We know from the properties of the triangle that angles which are opposite to the equal sides must always be equal. Therefore, angle opposite to side $AB$ and $AC$ must be equal which can be expressed as:
$\mathrm{\angle }BCA=\mathrm{\angle }ABC$ ……(ii)

Now we will consider $\mathrm{\Delta }ABC$, we have angle $QAC$ is the exterior angle.

Now from the properties of the triangles, we know that the sum of the interior angles which are opposite to each other must be equal to exterior angle which can be expressed as:
$\mathrm{\angle }QAC=\mathrm{\angle }ABC+\mathrm{\angle }BCA$

We know from equation (ii) $\mathrm{\angle }BCA=\mathrm{\angle }ABC$.
$\begin{array}{l}\mathrm{\angle }QAC=\mathrm{\angle }BCA+\mathrm{\angle }BCA\\ \mathrm{\angle }QAC=2\mathrm{\angle }BCA\end{array}$

We can rewrite the above expression as:
${\displaystyle \frac{1}{2}}\mathrm{\angle }QAC=\mathrm{\angle }BCA$
We know from equation (i) $\mathrm{\angle }DAC={\displaystyle \frac{1}{2}}\mathrm{\angle }QAC$.
$\mathrm{\angle }DAC=\mathrm{\angle }BCA$

Hence, the given condition is proved.

(ii)

)

As we have proved in the first part that $\mathrm{\angle }DAC=\mathrm{\angle }BCA$ .

So, we can say that for the lines $BC$ and $AD$,$AC$ is the transversal.
But we know that $\mathrm{\angle }DAC$ and$\mathrm{\angle }BCA$ are the alternate interior angles and from the given expression they are equal. So we can conclude that lines $BC$ and $AD$ are parallel to each other which can be expressed as $BC\parallel AD$ .

Now we will consider quadrilateral $ABCD$ . As it is given in the question $CD\parallel AB$ . Also, we have proved above that $BC\parallel AD$.

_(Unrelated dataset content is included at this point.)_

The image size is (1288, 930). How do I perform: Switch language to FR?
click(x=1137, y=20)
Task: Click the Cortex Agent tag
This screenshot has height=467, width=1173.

Since the pair of opposite sides are parallel to each other, hence we can say that quadrilateral $ABCD$ is a parallelogram.


Note: To solve this question, we should have prior knowledge about the properties of triangles and its different angles. Here we are using the exterior angle property and angle bisector theorem. Also, we should have prior knowledge about the properties of parallelogram.